Trump had no actual policy platform to lower prices “on Day 1,” but that didn’t matter to a lot of voters. They simply wanted to be seen. While Democrats (me included) pointed to improving jobs and economic numbers, many Americans weren’t feeling good about their own finances—and at least someone acknowledged their pain.
That message was so powerful that 46% of Latino voters backed Trump despite his explicitly racist rhetoric. A person’s concerns about bigotry and democracy are almost always outweighed by their worries about feeding their family.
Former North Carolina Sen. John Edwards, shown in 2004.
Years ago, former North Carolina Sen. John Edwards spoke about “two Americas” during his 2004 and 2008 presidential campaigns. His argument was simple: There was one America for the rich and well-connected—with privilege, access to quality health care and education, and political influence—and there was another America for everyone else, where people struggled to make ends meet, juggled multiple jobs, lacked health care, sent their kids to underfunded schools, and had zero political power.
Today, this “two Americas” divide has grown more stark. Earlier this year, an economic analysis by Moody’s Analytics found that the top 10% of earners—those making roughly $250,000 a year or more—now account for an astonishing 49.7% of all consumer spending. Thirty years ago, that figure was roughly 36%.

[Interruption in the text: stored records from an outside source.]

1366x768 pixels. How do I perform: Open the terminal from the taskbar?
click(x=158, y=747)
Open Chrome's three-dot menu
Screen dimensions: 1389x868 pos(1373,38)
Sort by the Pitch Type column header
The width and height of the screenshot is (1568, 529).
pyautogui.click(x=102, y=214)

Moody’s chief economist estimated that this same 10% now drives nearly a third of the nation’s gross domestic product. “The finances of the well-to-do have never been better, their spending never stronger, and the economy never more dependent on that group,” he told The Wall Street Journal.
Education and income remain tightly linked, which is shown in government studies from 2018 and 2022. And 56% of college graduates backed Democratic nominee Kamala Harris last year. But among non-college-educated voters, her support was just 45%.
So perhaps it shouldn’t be surprising that she won those making more than $100,000 a year, 51% to Trump’s 47%, while losing those earning less than $100,000 by the same margin, according to exit polls.
It’s distressing that Democrats have lost the very argument they once defined. Edwards warned of two Americas—one with power and privilege, another struggling to survive. Twenty years later, that divide has deepened, and somehow it’s Trump who’s managed to speak to the people living in the second America. He doesn’t offer them solutions, only recognition—and in a country where so many feel unseen, that’s enough.
The greatest con in American political history isn’t just that Trump sold himself as their champion. It’s that Democrats stopped talking to them at all.